2
votes

I have some python code that trains a Neural Network using tensorflow.

I've created a docker image based on a tensorflow/tensorflow:latest-gpu-py3 image that runs my python script. When I start an EC2 p2.xlarge instance I can run my docker container using the command

docker run --runtime=nvidia cnn-userpattern train

and the container with my code runs with no errors and uses the host GPU.

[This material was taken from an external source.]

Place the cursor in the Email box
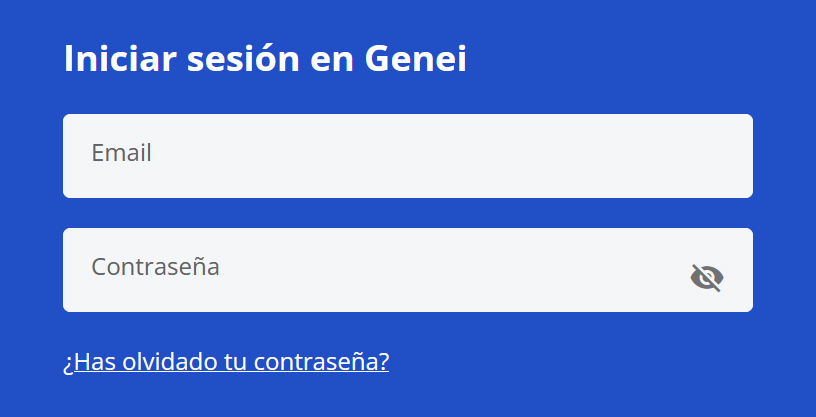The height and width of the screenshot is (417, 816). [407, 156]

The problem is, when I try to run the same container in an AWS Sagemaker training job with instance ml.p2.xlarge (I also tried with ml.p3.2xlarge), the algorithm fails with error code:

ImportError: libcuda.so.1: cannot open shared object file: No such file or directory

Now I know what that error code means. It means that the runtime environment of the docker host is not set to "nvidia". The AWS documentation says that the command used to run the docker image is always

docker run image train

which would work if the default runtime is set to "nvidia" in the docker/deamon.json. Is there any way to edit the host deamon.json or tell docker in the Dockerfile to use "--runtime=nvidia"?

1

1 Answers

0
votes

With some help of the AWS support service we were able to find the problem. The docker image I used to run my code on was, as I said tensorflow/tensorflow:latest-gpu-py3 (available on https://github.com/aws/sagemaker-tensorflow-container)

the "latest" tag refers to version 1.12.0 at this time. The problem was not my own, but with this version of the docker image.

If I base my docker image on tensorflow/tensorflow:1.10.1-gpu-py3, it runs as it should and uses the GPU fully.

Apparently the default runtime is set to "nvidia" in the docker/deamon.json on all GPU instances of AWS sagemaker.